Segment Start: Data for this exercise

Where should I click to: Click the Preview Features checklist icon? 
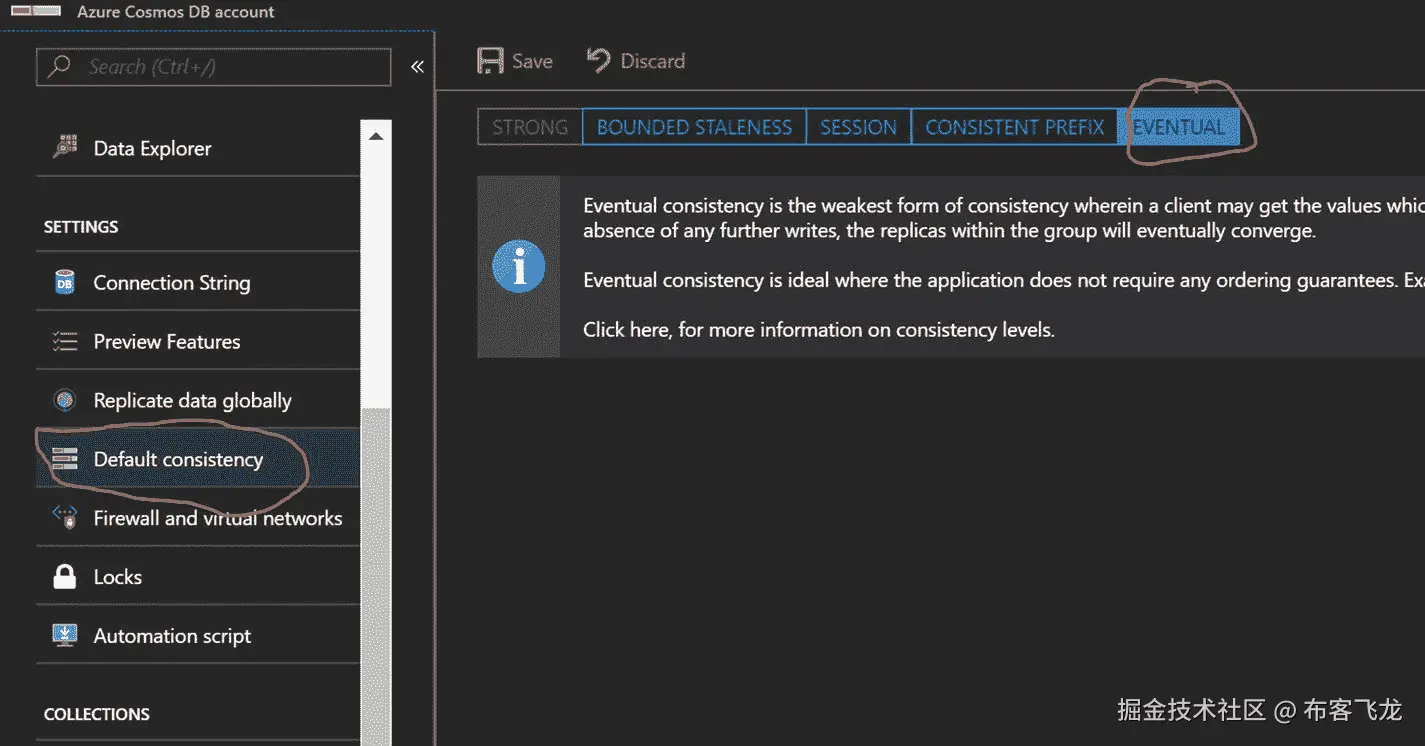pos(65,342)
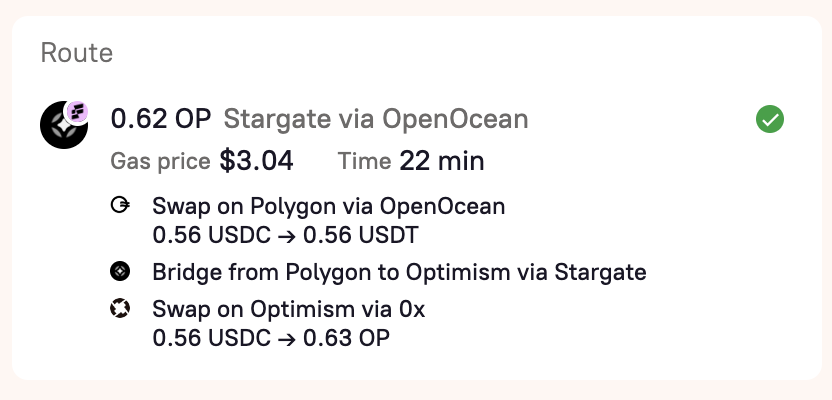The height and width of the screenshot is (400, 832).
Task: Click the $3.04 gas price value
Action: (x=256, y=161)
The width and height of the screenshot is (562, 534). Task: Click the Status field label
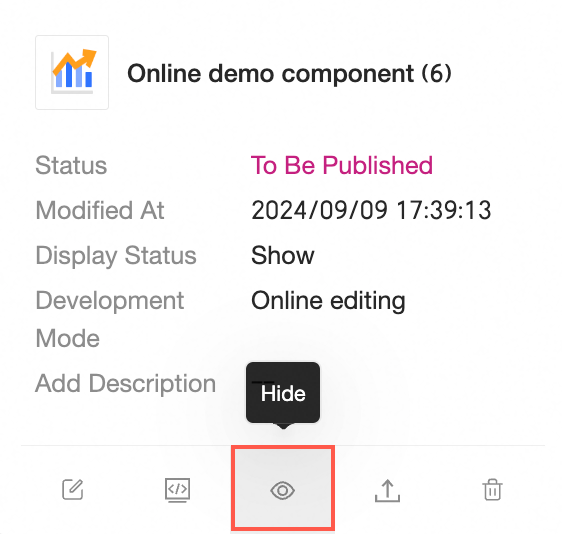point(71,166)
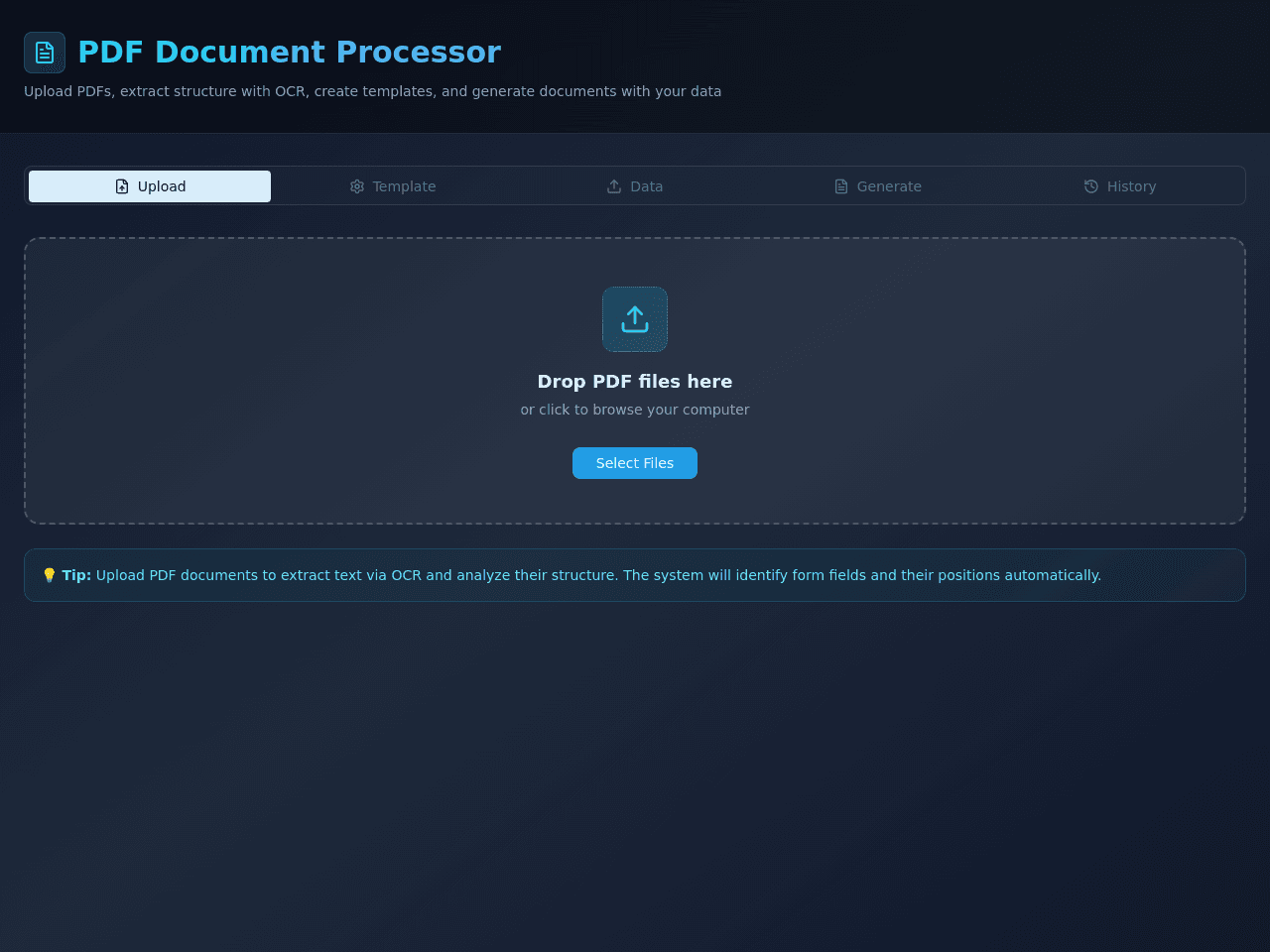Click the PDF Document Processor title
1270x952 pixels.
(289, 52)
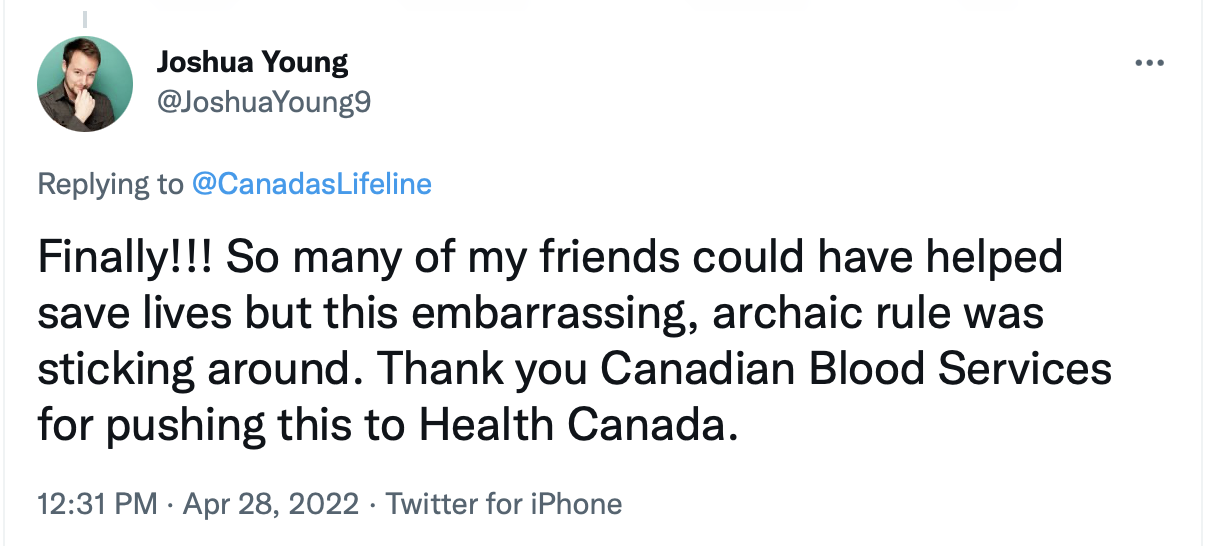Open the Twitter for iPhone source link
This screenshot has height=546, width=1208.
(x=504, y=503)
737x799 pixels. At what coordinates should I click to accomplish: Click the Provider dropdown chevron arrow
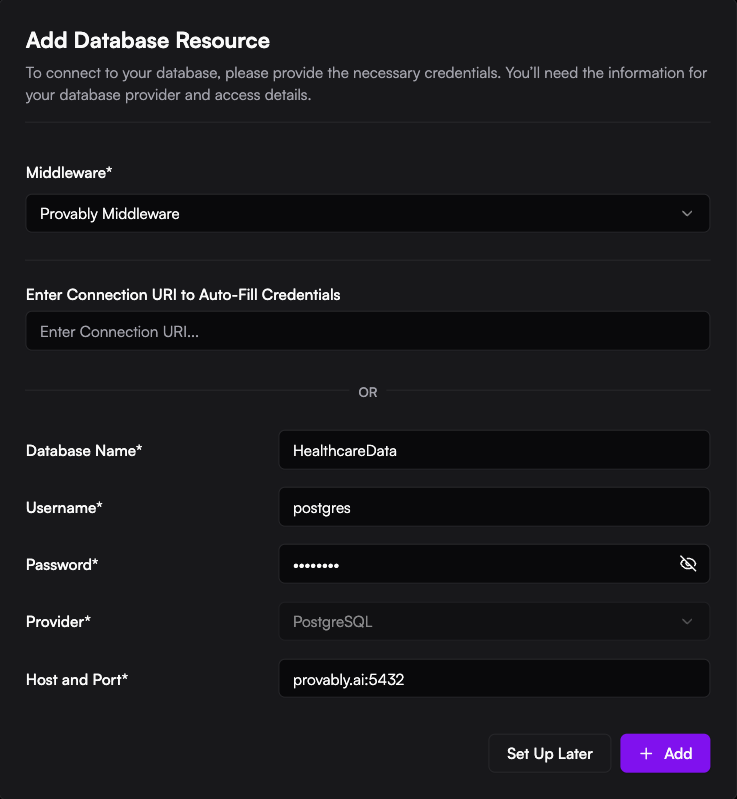pyautogui.click(x=686, y=622)
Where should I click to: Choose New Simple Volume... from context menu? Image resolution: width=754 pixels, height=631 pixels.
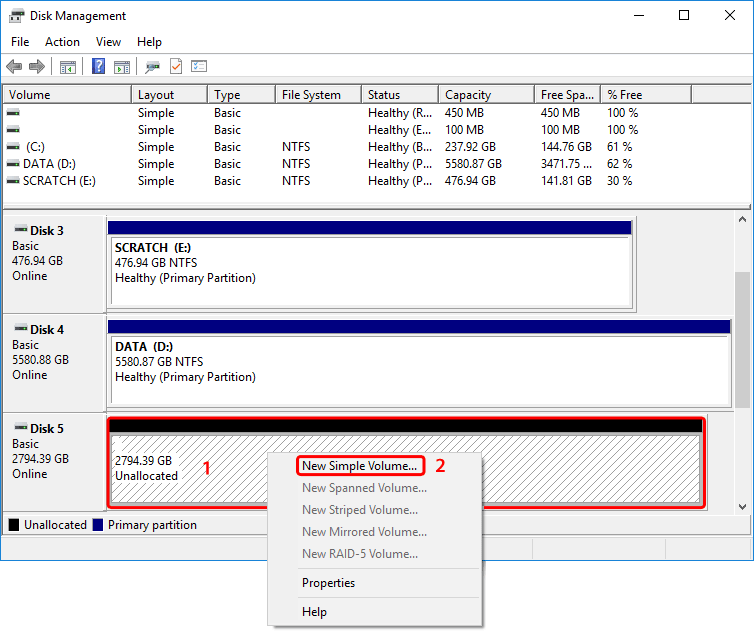(360, 466)
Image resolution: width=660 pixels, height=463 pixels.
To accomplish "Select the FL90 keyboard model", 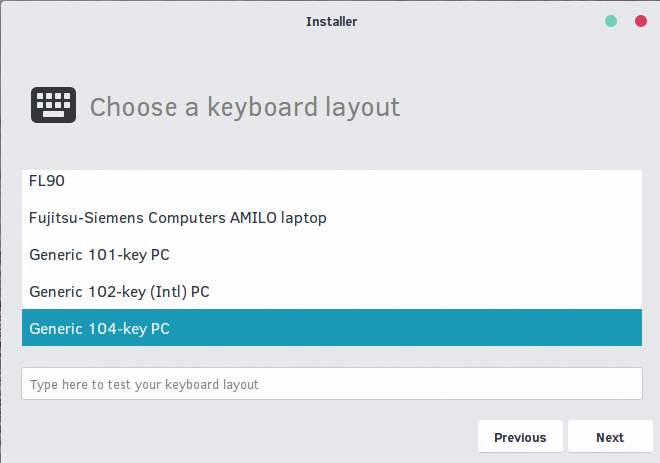I will click(x=332, y=181).
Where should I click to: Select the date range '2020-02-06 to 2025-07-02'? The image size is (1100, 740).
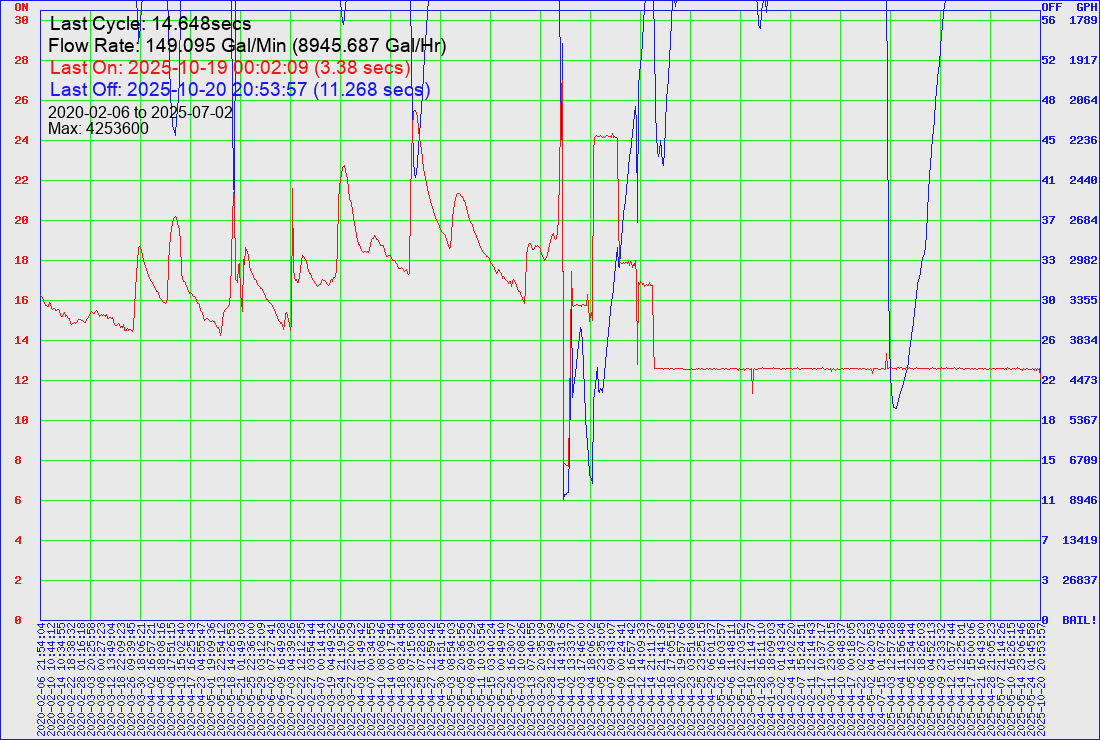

Segment End: Data for this exercise

The task: In the entries above, which lines run from the one with "The width and" up to and including the one with "Image resolution: width=660"? Write them out exactly, without the pictures.

Result below:
The width and height of the screenshot is (562, 534). Task: Click the Status field label
point(71,166)
Click the PDF Document Processor title
1270x952 pixels.
(289, 52)
Open the Twitter for iPhone source link
This screenshot has height=546, width=1208.
(x=504, y=503)
737x799 pixels. At what coordinates should I click to accomplish: Click the Provider dropdown chevron arrow
pyautogui.click(x=686, y=622)
Where should I click to: Choose New Simple Volume... from context menu? Image resolution: width=754 pixels, height=631 pixels.
(360, 466)
Image resolution: width=660 pixels, height=463 pixels.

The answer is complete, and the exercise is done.